But CNBC's Jim Cramer knows the fourth quarter tends to be "messier" for financial companies, so he wanted to make sure investors were prepared for the big day.
"I'm not trying to predict which banks will do well and which ones won't," the "Mad Money" host said. "I simply want to help separate the signal from the noise so that you'll be in a position to understand what's actually happening as it happens."
First, Cramer assessed the impact of the newly passed tax code. When it became clear in December that the bill would pass, major lenders like Citigroup started to incur one-time, multi-billion-dollar charges in order to offset future taxes.
"Big companies like the financials have tons of unrecognized losses at any given time," Cramer explained. "Those losses were much more valuable in 2017, offsetting a 35 percent tax rate, than they will be this year, when they only offset a 21 percent tax rate."
So, to take full advantage of the new tax code, banks decided to take write-offs in the fourth quarter despite their adverse effects on the earnings reports.
J.P. Morgan, for one, risks reporting a 35 percent drop in its year-over-year net income, Reuters reported.
"Put it all together and that means the earnings for the fourth quarter could look horrendous on the surface," Cramer said. "People will be [selling] the moment that it happens. I'm trying to steel you from that."
Second, Cramer predicted that trading volumes would be down dramatically year over year, in part because of the trading bonanza that followed Donald Trump's election in late 2016.
"That's pretty suboptimal, but you have to understand that the banks are coming up against some very difficult comparisons here," he said.
Next, Cramer laid out the most important ways for investors to evaluate the bank's individual performance, starting with the net interest margin.
The No. 1 key metric for the industry, net interest margin is the difference between what banks pay individuals for their deposits and what they charge individuals for loans.
"It's still the primary way that banks make their money," Cramer said. "Given that we got three rate hikes last year and the last quarter the net interest margins were pretty impressive, there's some real reason for optimism here and I think it could prevail."
If net interest margins go up this quarter, the regional banks — which are purer plays on lending than the larger institutions — would benefit the most, Cramer said.
The second-most important metric for the banks is loan growth, also a key indicator for the health of the broader economy.
Strong loan growth means good things for the banks and for business confidence, as companies become more willing to borrow based on improved prospects.
But Cramer was most excited to hear about the big banks' plans for their dividend and share buyback programs. Lower tax rates and a less strict regulatory environment have created a more favorable environment for returning capital to shareholders, he said.

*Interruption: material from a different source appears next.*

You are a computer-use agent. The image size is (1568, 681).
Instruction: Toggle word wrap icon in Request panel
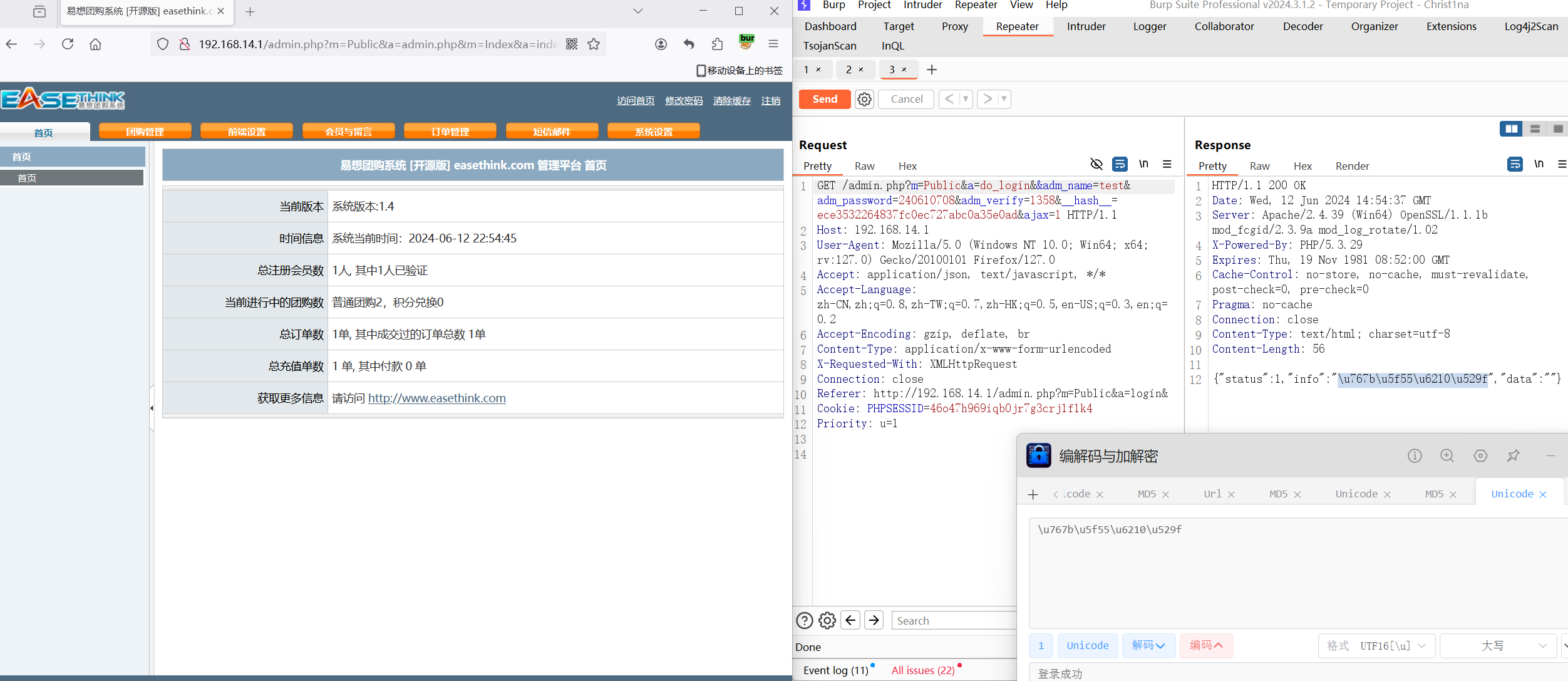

"They are sitting on boatloads of cash, so let's see how much they can increase their buybacks or signal large dividend boosts without risking the ire of the Fed," he said.
As always, Cramer said the most valuable information will come from the banks' conference calls, because managements undeniably understand their businesses better than anybody else.
"Here's the bottom line: when the banks start reporting tomorrow, please don't be thrown off by all the one-time charges from the fourth quarter — they will be humongous — but do listen to everything they have to say about net interest margins, about loan growth and their plans to send money back to you," the "Mad Money" host said. "The banks are the key leadership group in this market, and after our recent run, I don't think stocks can handle any real bank bad news. But I'm banking on the idea that we won't get much anyway."
Disclosure: Cramer's charitable trust owns shares of J.P. Morgan and Citigroup.